DESCRIPTION OF SYMBOLS 1 Roof structure 10 Roof 11 Base plate 12 Large building 13 Corner building 16 Half edge length 21 Bar roof tile 22 Half edge tile 25 Adjustment corner roof tile 26 Roof tile 3 Sheet metal member 31 Main body part 32 Finding surface 33 Folding part 34 Water return 35 Anchor part 36 Base point 37 Standing surface 37a Both ends 38 Bent part 39 Horizontal part 40 Marking 41 Notch 42 Groove 43 Nail hole 50 Plinth 51 Purlin support 52 Mouth rafter 53 Waterproof tape 54 Elastic seal material

Claims (8)

  A roof structure having a sloped roof in which a half-edge tile is laid between a roof tile and a crown tile, wherein a sheet metal member is installed horizontally in place of the half-end tile. In a roof structure having a sloped roof in which half-end tiles are laid near a portion where three roof surfaces intersecting a corner ridge and a large ridge cross, a sheet metal member is used instead of the half-end tile. Roof structure.   The roof structure according to claim 1 or 2, wherein the sheet metal member has a length in a flow direction of 1/3 of a total length of the roof tile and equal to or less than the total length.   3. The sheet metal member according to claim 1, wherein the sheet metal member has an overlap of a predetermined length or more in a flow direction with a roof tile installed in a lower stage, is fixed to a ridge rafter, and is covered with a crown tile. Roof structure. The roof structure according to claim 1 or 2, wherein the sheet metal member has a flange portion that has a variable height structure for fixing to the ridge rafter. The roof structure according to claim 5, wherein the collar portion is provided with a mark that does not require height measurement.

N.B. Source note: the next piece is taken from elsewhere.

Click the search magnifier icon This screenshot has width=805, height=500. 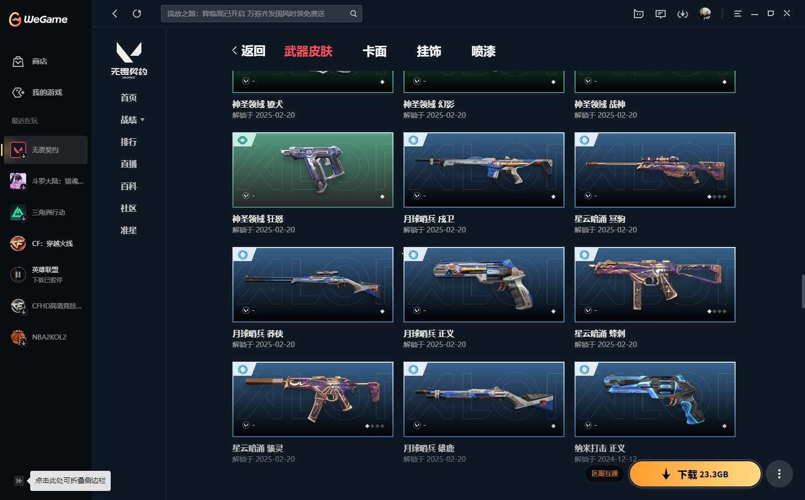353,14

The roof structure according to claim 6, wherein the mark is formed by a notch.   A horizontally long sheet metal member that is sown instead of a half-end tile that is sown between a roof tile and a crown tile, wherein the sheet metal member includes a main body part and a head finding surface that extends downward from the head-side long side of the main body part. A flat plate member comprising: a flange portion integrally formed with the main body portion and having a variable height fixed to the ridge rafter.